◆ PAGE EXCERPT ◆
◆ ◆ ◆

[Tagging] The endless debate about "landcover" as a top-level tag

Paul Allen pla16021 at gmail.com
Sat Jun 9 13:53:34 UTC 2018

On Thu, Jun 7, 2018 at 11:11 PM, Andy Townsend <ajt1047 at gmail.com> wrote:

> On 07/06/18 23:00, Peter Elderson wrote:
>> I think landuse=forest should remain intact, for cases where forestry is
>> actually how the land is used.
>> So the tag is not deprecated, it's just applicated more consistently.
> So you're proposing to change the meaning of a tag that has 3.5 million
> uses?
> I'm sure that you have only the best of intentions, but, er, good luck
> with that :)

Indeed.  Others have pointed out elsewhere that the only way to make this
sort of thing work is with new
tags, such as happened with landuse=farm.  Landuse=farm was ambiguous in
meaning, and the meaning
was unclear in the wiki.  It has been superseded with landuse=farmyard and
landuse=farmland, which cover
the two cases which were formerly dealt with by landuse=farm.

It is also clear (to me) that we should strive to create keys which have
unambiguous meanings in British
English (since that is the dialect used by OSM).  Landuse=forest could mean
a group of trees which are not
consistently used by a single organization for anything (and often called
"Xyz Forest" or "Pqr Wood"), or it
could mean an area used for forestry (and might currently have stumps,
saplings or mature trees).  Therefore we
should be promoting landuse=forestry (unambiguous) and landcover=trees
(somewhat ambiguous, but
for use where forestry isn't applicable), or whatever we eventually (3o
years from now?) decide upon.  To
a large extent, the problem we currently have with landuse=forest is that
it should have originally been
named landuse=forestry to prevent the ambiguous usage we now have with

It's no good arguing that the wiki should explain ambiguous tags because
people with English as a first
language often do not look at the wiki (they assume the tag means what it
says).  It would help,
though, if editor presets offered extra guidance (at least at the first
use) such as pointing out that
landuse=forestry and landcover=trees are possible alternatives and which
should be used in which
circumstance (again, assuming those are the two we decide upon 97 years
from now).

◆ ◆ ◆

Extracted rows:
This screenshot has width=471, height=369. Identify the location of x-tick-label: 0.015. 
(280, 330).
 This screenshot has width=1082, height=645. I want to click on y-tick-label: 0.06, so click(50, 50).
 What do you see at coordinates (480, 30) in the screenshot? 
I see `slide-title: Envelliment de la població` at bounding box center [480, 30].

◆ ◆ ◆

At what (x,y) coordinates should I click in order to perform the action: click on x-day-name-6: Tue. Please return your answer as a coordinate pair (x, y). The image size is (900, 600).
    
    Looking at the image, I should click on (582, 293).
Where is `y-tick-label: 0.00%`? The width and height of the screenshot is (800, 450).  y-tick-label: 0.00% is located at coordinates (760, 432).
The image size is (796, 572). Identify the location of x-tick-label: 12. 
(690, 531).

◆ ◆ ◆

◆ EXERCISE REQUIREMENTS ◆
a: Reproduce the rows word for word, starting at the line that contains "What do you" and ending at the line that contains "center [480, 30].".
b: Extend the mailing-list post about the "landcover" tag debate, picking up right after its final sentence.
The mailing-list post and the rows come from unrelated sources.

◆ TASK-BY-TASK OUTPUTS ◆
a:
 What do you see at coordinates (480, 30) in the screenshot? 
I see `slide-title: Envelliment de la població` at bounding box center [480, 30].

b:
It's no good saying that a mass edit can fix it.  A mass edit (along with
changes to editor presets and
renderers) could only work if the tag were unambiguous and used correctly
in 99.99% of cases.  Unless
the proposer is willing to personally survey each use and decide whether or
not the new tag is
applicable, mass edits of ambiguous tags won't work.  A mass edit might be
sensible with a tag that is
mis-spelled, but it is not sensible for a tag which has been used to map
two or more different types of object
that we now realize should be mapped differently.

I now give you a quote from Fred Brooks Jr:

The management question, therefore, is not *whether* to build a pilot
system and throw it away. You *will*
do that. […] Hence

*plan to throw one away; you will, anyhow.*
He was writing of software projects.  And he's since partially recanted by
saying it's applicable only to
waterfall development.  But the concept still applies here.  The first time
you tackle a software project
(or design a mapping system like OSM) you don't fully comprehend the
requirements or how it will
actually be used.  What you end up with is imperfect, but you also learn
how to do it better the next time.

OSM evolved in an ad-hoc way.  The result is a set of tags which aren't
orthogonal and which aren't
all intuitive.  The ONLY way you can fix it is with a new project that
starts from scratch and requires
everything to be mapped from scratch (otherwise all you've done is fixed
"spelling errors" in tag names).
And, if you do that, even if what you come up with is perfect it will not
remain so because people keep
finding new types of things to match.  There isn't going to be a "next
time" with OSM (feel free to
prove me wrong by forking it and encouraging people to enter all the data
from scratch).

The best we can do with things like landuse=forest is come up with two or
more new tags, promote
the new tags, maybe have editors warn that the old tag is deprecated, and
let the old tag fade away.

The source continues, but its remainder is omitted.